Chapter Twenty-One


You read well, my dear. Thank you. We have covered much ground today, and there is little time. I hope that all of you have been thinking ahead toward the paper which I told you I would ask you to write giving your conclusions and your feelings toward the fable. Now. In form, the section of the fable we have covered today is somewhat episodic. By slaps and starts, it covered a period of how many years, Tomax?

Twenty, sir.

Are there any among you who have not been stimulated to the point of being forced to finish the final portion? Ah? Elizabeth? LaConius. But LaConius knows, eh, LaConius?

Sir?

Elizabeth, no curiosity?

Sir, I was dying to finish it, to find out what happens, but the dorm matron forced me to observe lights-out, and the charger in my privacy light has failed, so I could not read under the sheets.

Then we will allow you to read the conclusion tomorrow. Now, in the brief time remaining before we partake of sauteed olix steak, fresh in from Alaxender's home on Trojan, I would like you to consider this passage, or this series of excerpts, from a paper done by our sleepy LaConius. For which, incidentally, he has earned the honors in this particular project. LaConius has handed me the paper, a project undertaken in his astrophysics class, with a request for proofreading. I fear that our LaConius is a rather atrocious speller. Nonetheless, the paper is of some interest. The subject is the Q.S.S. phenomenon. Q.S.S. or Quasi-stellar Radio Sources, are rather puzzling astronomical objects located—as determined by the calculations of the red shift—some one billion light years away from our galaxy in the general direction of the constellation Cygnus.

But let me quote young LaConius: 'Radio generation in the Q.S.S's, broadcast on every frequency known to man, is thought to be the result of acceleration of ultra-high-speed electrons moving in a powerful magnetic field. Although a thorough and lengthy study of the Q.S.S's has failed to provide a range of answers, it is believed by authorities in the field that the electrons were freed in some cataclysmic explosion. The release of energy is not a strange happening in a universe built on the explosive energy of the hydrogen atom, but the amount of energy radiating from a Q.S.S. has led astrophysicists to believe that the energy originated from an entirely new type of energy source. The power generated by a typical Q.S.S. is measured in the area of 4 X10 to the 46th power ergs per second, or ten times the amount of energy radiated by the largest known galaxy.

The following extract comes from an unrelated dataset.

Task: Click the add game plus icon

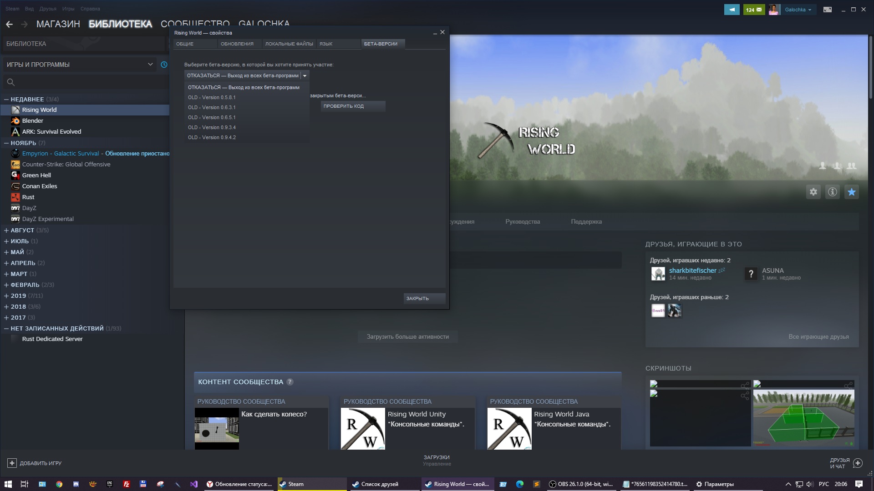Action: (x=12, y=463)
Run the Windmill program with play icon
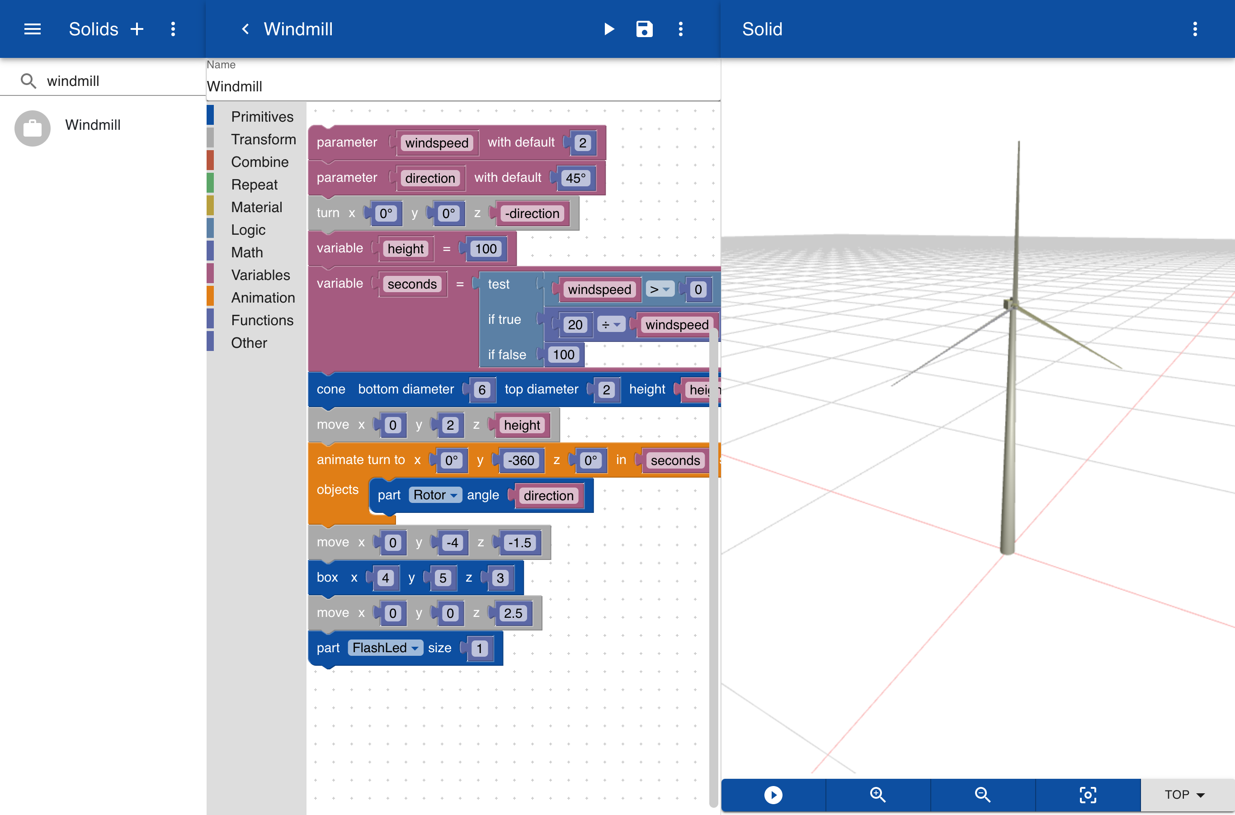Image resolution: width=1235 pixels, height=815 pixels. click(609, 29)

"The bafflng thing about the Q.S.S. is that a typical diameter measures only fifty light years. When we consider that our own galaxy is eighty thousand light years in diameter, the amount of power emanating from the relatively tiny Q.S.S. becomes even more astounding. Estimating mass from the observed size of a typical Q.S.S., the amount of energy released totals more than the energy in all of the available electrons. If a small galaxy were exploded by thermonuclear processes, the energy released would not equal that of a Q.S.S. Spectrography indicates that the Q.S.S.'s are moving away from our galaxy at a uniform speed. Emission lines in the optical spectrum indicate the presence of hydrogen, magnesium, ionized neon, oxygen, and other gases."

There is more, but I think that much will give you the idea. Questions? Alexender?

I can only conclude, sir, that a Q.S.S. cannot possibly exist, and yet it does.

Yes. Ah. The dining hall signals its readiness.